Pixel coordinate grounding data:
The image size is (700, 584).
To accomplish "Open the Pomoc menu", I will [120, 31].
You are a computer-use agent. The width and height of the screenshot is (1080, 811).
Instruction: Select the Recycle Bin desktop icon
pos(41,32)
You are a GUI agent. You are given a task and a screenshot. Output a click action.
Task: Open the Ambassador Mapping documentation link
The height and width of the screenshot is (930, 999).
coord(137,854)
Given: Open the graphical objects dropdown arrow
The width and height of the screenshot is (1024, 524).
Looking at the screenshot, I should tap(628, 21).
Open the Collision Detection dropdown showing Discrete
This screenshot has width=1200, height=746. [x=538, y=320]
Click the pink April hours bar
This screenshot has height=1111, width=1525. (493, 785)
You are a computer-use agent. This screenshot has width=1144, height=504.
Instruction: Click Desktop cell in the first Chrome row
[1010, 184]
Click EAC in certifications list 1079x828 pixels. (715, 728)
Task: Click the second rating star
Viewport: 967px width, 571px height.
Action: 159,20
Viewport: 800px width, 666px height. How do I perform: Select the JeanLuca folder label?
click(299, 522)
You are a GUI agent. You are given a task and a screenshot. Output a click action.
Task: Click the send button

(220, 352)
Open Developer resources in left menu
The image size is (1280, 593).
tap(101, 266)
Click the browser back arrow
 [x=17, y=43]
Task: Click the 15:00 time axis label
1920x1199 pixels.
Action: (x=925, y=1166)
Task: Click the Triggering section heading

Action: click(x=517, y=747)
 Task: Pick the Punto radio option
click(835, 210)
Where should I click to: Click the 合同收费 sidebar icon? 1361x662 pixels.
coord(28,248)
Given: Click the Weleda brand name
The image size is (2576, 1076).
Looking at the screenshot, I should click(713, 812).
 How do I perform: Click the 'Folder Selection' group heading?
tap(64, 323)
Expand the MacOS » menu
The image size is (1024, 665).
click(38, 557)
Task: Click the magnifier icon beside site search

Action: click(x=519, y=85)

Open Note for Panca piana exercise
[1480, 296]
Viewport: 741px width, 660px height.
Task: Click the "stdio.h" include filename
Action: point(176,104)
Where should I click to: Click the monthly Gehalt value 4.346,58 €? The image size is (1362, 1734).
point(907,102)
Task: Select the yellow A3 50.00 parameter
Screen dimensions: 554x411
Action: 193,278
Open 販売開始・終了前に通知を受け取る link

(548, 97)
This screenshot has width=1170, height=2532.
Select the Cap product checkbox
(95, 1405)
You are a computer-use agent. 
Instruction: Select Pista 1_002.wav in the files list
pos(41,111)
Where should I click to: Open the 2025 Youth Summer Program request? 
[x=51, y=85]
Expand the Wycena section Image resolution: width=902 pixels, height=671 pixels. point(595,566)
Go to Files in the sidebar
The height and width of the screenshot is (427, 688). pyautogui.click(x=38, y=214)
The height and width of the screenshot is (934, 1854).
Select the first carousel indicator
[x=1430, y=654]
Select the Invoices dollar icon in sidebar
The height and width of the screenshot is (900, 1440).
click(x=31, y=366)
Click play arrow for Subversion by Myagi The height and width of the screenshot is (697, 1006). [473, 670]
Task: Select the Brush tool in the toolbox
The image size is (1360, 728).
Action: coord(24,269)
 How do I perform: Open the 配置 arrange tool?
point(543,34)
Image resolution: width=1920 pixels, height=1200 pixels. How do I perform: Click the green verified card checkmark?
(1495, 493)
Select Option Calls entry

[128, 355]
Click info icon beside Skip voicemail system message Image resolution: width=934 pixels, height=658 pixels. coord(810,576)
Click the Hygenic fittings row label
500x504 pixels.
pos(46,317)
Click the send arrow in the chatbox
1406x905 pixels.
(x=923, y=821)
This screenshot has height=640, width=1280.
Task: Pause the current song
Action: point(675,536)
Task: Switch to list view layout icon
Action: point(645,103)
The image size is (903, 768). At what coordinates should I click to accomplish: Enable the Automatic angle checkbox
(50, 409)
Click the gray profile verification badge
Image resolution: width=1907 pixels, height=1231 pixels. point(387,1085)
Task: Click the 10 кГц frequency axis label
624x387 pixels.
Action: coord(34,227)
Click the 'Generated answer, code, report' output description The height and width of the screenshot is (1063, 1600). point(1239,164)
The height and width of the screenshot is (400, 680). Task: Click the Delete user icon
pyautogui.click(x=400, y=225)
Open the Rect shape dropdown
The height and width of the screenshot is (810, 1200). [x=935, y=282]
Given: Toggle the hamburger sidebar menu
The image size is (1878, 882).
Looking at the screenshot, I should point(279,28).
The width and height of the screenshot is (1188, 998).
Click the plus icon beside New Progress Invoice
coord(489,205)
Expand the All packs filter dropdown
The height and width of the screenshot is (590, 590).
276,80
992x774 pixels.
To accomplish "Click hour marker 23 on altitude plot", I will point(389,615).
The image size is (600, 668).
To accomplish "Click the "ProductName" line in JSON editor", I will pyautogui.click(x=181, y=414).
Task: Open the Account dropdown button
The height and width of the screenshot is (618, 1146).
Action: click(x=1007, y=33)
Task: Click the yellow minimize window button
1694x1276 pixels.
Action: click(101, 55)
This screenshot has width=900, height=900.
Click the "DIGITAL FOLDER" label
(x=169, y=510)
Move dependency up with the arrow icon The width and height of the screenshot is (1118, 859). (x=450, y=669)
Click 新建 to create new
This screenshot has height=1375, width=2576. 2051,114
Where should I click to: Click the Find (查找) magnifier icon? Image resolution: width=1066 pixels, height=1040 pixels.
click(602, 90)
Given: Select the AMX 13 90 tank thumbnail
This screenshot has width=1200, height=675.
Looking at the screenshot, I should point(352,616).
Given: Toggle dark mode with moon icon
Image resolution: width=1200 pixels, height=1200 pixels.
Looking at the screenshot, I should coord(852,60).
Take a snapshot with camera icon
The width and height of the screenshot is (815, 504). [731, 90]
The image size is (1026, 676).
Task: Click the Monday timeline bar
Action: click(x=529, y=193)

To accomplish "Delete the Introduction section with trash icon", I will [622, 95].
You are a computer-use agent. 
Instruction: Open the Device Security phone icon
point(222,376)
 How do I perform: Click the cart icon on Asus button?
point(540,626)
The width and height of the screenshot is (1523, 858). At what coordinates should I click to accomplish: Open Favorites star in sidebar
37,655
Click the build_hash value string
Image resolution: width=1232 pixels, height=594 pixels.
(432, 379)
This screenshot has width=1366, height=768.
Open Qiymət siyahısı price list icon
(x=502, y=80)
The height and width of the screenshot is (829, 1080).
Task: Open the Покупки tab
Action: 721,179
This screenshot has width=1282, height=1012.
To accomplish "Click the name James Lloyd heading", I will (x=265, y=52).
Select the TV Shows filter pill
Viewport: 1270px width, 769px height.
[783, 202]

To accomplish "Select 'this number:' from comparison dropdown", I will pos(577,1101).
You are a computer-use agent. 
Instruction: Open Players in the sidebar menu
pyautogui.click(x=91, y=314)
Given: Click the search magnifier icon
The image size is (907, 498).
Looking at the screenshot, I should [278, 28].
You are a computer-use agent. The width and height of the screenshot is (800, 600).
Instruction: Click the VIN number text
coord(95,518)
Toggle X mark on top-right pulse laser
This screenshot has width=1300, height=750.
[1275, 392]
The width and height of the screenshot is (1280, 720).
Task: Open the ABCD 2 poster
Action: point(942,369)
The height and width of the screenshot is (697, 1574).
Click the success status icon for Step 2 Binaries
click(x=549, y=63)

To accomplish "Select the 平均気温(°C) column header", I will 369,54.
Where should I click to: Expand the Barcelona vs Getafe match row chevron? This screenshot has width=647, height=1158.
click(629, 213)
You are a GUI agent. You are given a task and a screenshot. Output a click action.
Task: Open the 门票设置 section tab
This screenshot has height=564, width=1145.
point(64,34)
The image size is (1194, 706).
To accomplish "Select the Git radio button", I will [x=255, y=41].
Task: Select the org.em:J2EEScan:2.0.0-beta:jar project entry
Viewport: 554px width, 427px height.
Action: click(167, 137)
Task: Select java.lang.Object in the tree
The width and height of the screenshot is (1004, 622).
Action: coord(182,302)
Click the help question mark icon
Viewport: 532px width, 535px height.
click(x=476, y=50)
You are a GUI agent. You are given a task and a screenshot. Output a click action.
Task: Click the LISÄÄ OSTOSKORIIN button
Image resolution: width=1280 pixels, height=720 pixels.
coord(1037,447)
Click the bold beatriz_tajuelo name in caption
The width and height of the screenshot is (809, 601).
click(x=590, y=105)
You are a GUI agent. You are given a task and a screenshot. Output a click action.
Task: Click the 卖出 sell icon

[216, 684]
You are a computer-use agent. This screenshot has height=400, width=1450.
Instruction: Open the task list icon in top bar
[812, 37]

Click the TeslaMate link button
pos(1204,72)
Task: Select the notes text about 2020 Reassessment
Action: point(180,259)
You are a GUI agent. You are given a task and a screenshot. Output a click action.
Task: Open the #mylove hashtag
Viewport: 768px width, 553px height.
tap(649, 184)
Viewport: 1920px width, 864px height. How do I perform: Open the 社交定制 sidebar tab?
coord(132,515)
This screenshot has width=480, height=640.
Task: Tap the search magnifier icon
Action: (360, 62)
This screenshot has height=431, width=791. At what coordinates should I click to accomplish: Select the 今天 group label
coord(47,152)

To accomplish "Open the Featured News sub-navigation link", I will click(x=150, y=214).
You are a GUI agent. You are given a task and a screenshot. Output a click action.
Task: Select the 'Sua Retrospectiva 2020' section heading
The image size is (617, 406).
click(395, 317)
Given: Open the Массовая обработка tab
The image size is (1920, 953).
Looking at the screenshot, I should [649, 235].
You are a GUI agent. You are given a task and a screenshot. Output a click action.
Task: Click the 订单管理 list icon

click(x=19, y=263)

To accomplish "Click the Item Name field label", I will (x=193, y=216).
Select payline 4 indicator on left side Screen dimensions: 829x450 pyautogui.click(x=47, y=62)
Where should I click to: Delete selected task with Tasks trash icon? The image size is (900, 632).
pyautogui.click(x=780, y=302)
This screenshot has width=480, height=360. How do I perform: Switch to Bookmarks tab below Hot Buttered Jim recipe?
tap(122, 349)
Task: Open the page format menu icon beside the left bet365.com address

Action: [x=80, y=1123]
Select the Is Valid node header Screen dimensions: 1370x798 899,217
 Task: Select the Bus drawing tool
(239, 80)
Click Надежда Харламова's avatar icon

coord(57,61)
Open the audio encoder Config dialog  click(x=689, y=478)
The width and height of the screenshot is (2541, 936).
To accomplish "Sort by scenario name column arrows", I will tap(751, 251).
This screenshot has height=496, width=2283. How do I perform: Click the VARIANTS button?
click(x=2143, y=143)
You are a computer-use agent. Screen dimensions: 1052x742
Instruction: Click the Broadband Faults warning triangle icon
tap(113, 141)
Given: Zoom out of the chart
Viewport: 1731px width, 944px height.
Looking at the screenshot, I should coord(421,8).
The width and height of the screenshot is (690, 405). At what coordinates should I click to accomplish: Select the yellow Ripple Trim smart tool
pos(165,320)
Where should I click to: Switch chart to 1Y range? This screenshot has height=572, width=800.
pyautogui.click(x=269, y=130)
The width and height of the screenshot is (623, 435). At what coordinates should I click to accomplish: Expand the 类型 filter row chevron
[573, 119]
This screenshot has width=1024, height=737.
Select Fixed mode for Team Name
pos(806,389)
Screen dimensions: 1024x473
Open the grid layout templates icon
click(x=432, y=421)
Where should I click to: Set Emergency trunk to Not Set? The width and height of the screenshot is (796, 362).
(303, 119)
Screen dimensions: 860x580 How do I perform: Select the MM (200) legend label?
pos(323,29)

Exercise: Output, exactly and in full, the lines from the start of the entries above through the line that contains "Given: Click the Weleda brand name".

Exercise result:
The image size is (700, 584).
To accomplish "Open the Pomoc menu", I will [120, 31].
You are a computer-use agent. The width and height of the screenshot is (1080, 811).
Instruction: Select the Recycle Bin desktop icon
pos(41,32)
You are a GUI agent. You are given a task and a screenshot. Output a click action.
Task: Open the Ambassador Mapping documentation link
The height and width of the screenshot is (930, 999).
coord(137,854)
Given: Open the graphical objects dropdown arrow
The width and height of the screenshot is (1024, 524).
Looking at the screenshot, I should tap(628, 21).
Open the Collision Detection dropdown showing Discrete
This screenshot has width=1200, height=746. [x=538, y=320]
Click the pink April hours bar
This screenshot has height=1111, width=1525. (493, 785)
You are a computer-use agent. This screenshot has width=1144, height=504.
Instruction: Click Desktop cell in the first Chrome row
[1010, 184]
Click EAC in certifications list 1079x828 pixels. (715, 728)
Task: Click the second rating star
Viewport: 967px width, 571px height.
Action: 159,20
Viewport: 800px width, 666px height. How do I perform: Select the JeanLuca folder label?
click(299, 522)
You are a GUI agent. You are given a task and a screenshot. Output a click action.
Task: Click the send button

(220, 352)
Open Developer resources in left menu
The image size is (1280, 593).
tap(101, 266)
Click the browser back arrow
 [x=17, y=43]
Task: Click the 15:00 time axis label
1920x1199 pixels.
Action: (x=925, y=1166)
Task: Click the Triggering section heading

Action: click(x=517, y=747)
 Task: Pick the Punto radio option
click(835, 210)
Where should I click to: Click the 合同收费 sidebar icon? 1361x662 pixels.
coord(28,248)
Given: Click the Weleda brand name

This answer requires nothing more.